Written problem - Write out every line of the items below as a numbered list. Skip blank lines and leave out the pictures.

Provided data -
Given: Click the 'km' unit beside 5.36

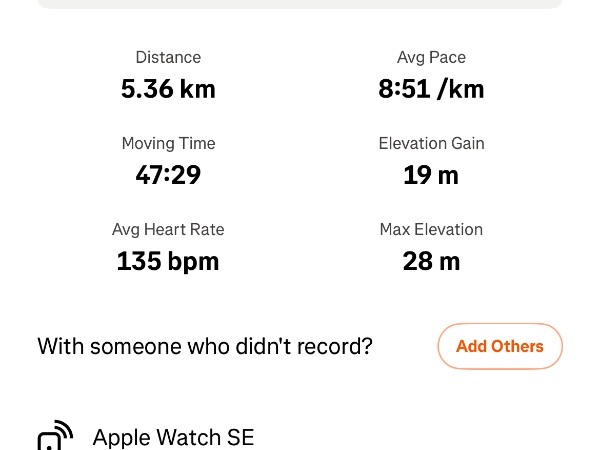Looking at the screenshot, I should (197, 89).
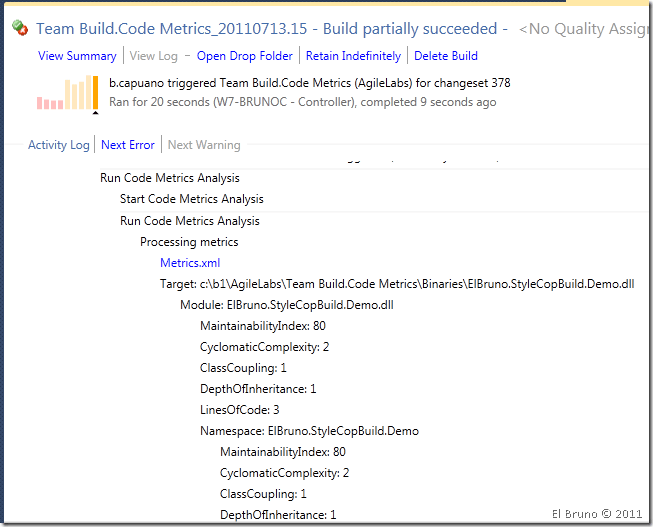Click the LinesOfCode: 3 metric line

239,410

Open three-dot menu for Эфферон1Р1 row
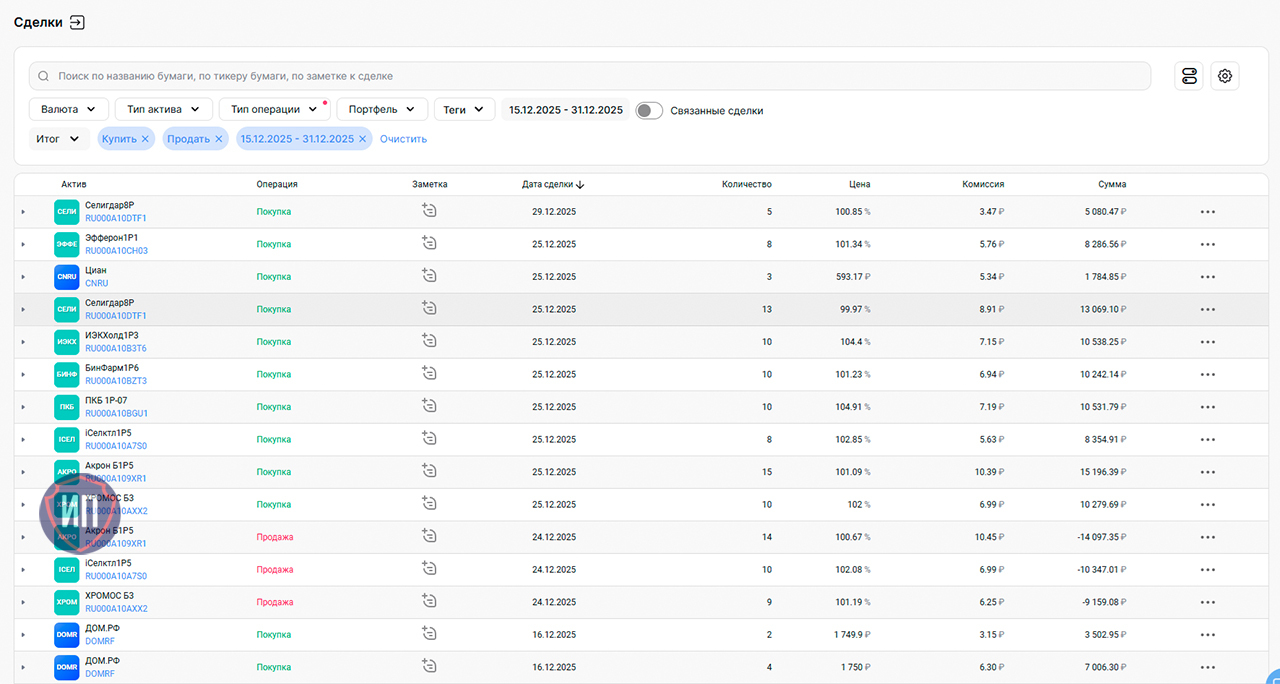click(x=1208, y=244)
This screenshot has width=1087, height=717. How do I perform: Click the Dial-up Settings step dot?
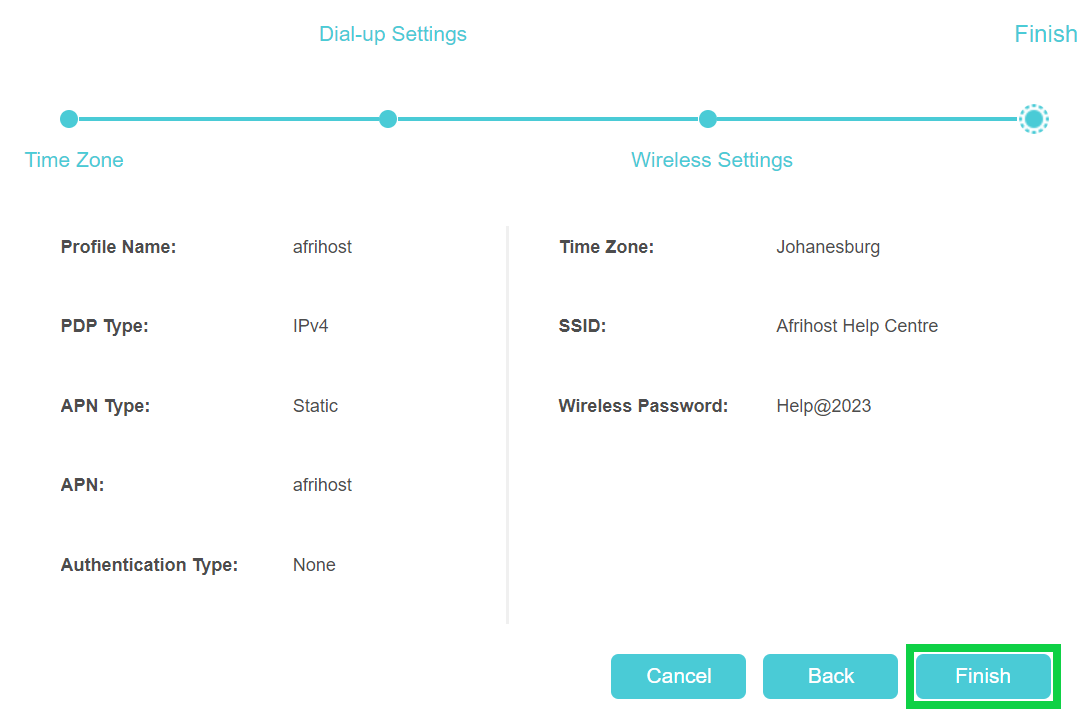click(388, 119)
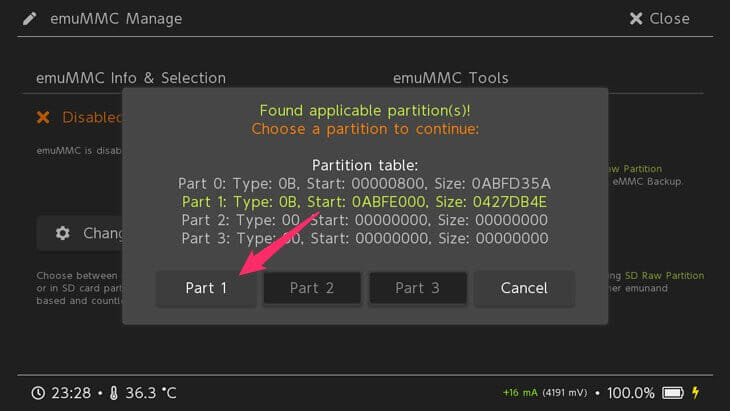Screen dimensions: 730x411
Task: Choose the Part 1 partition button
Action: 206,288
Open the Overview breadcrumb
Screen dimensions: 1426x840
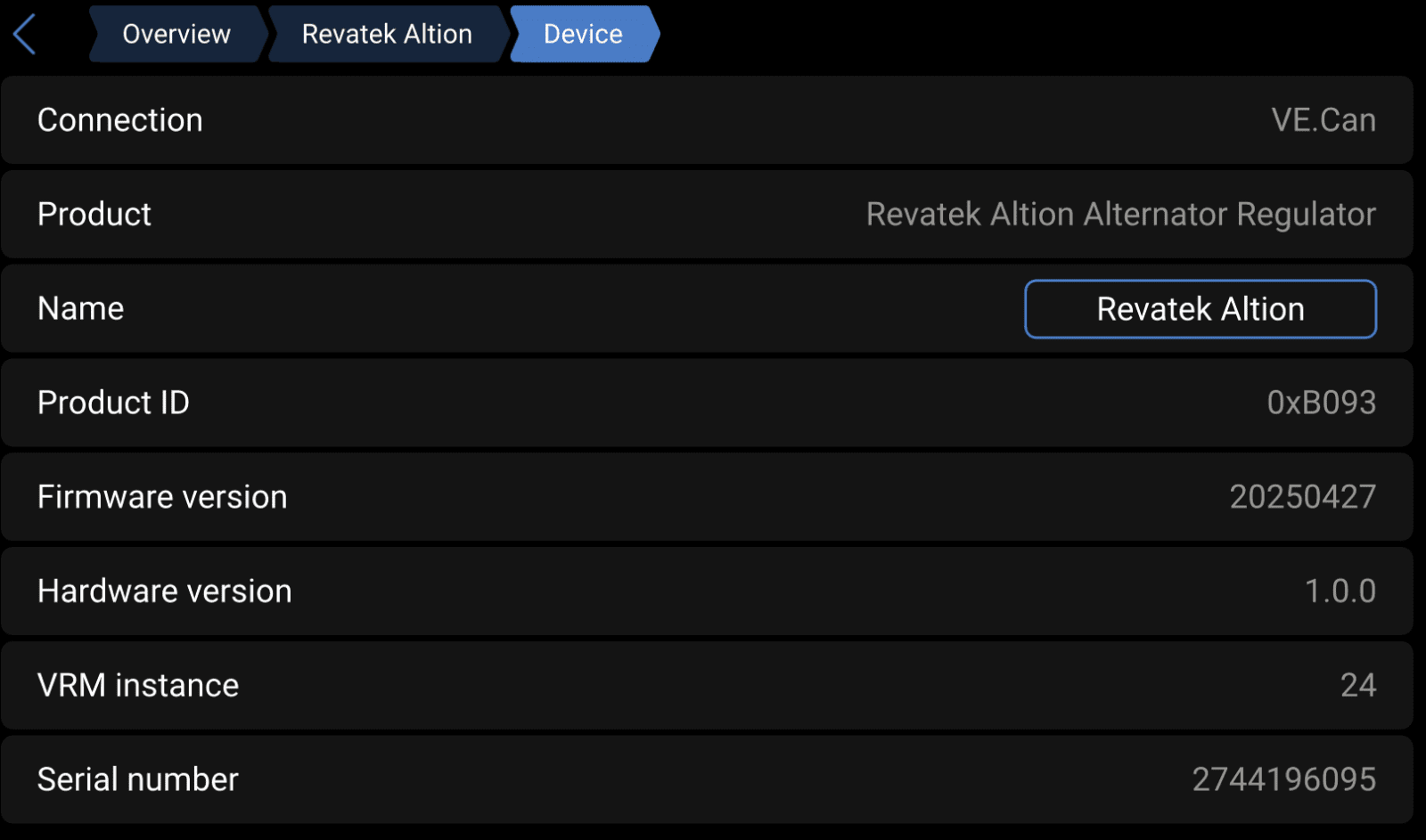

Exercise output -
1. Given: Click the 'km' unit beside 5.36
2. Looking at the screenshot, I should (197, 89).
3. Click the LinesOfCode: 3 metric line
4. 239,410
5. Open three-dot menu for Эфферон1Р1 row
6. click(x=1208, y=244)
7. This screenshot has width=1087, height=717. How do I perform: Click the Dial-up Settings step dot?
8. click(388, 119)
9. Screen dimensions: 730x411
10. Task: Choose the Part 1 partition button
11. Action: 206,288
12. Open the Overview breadcrumb
13. Screen dimensions: 1426x840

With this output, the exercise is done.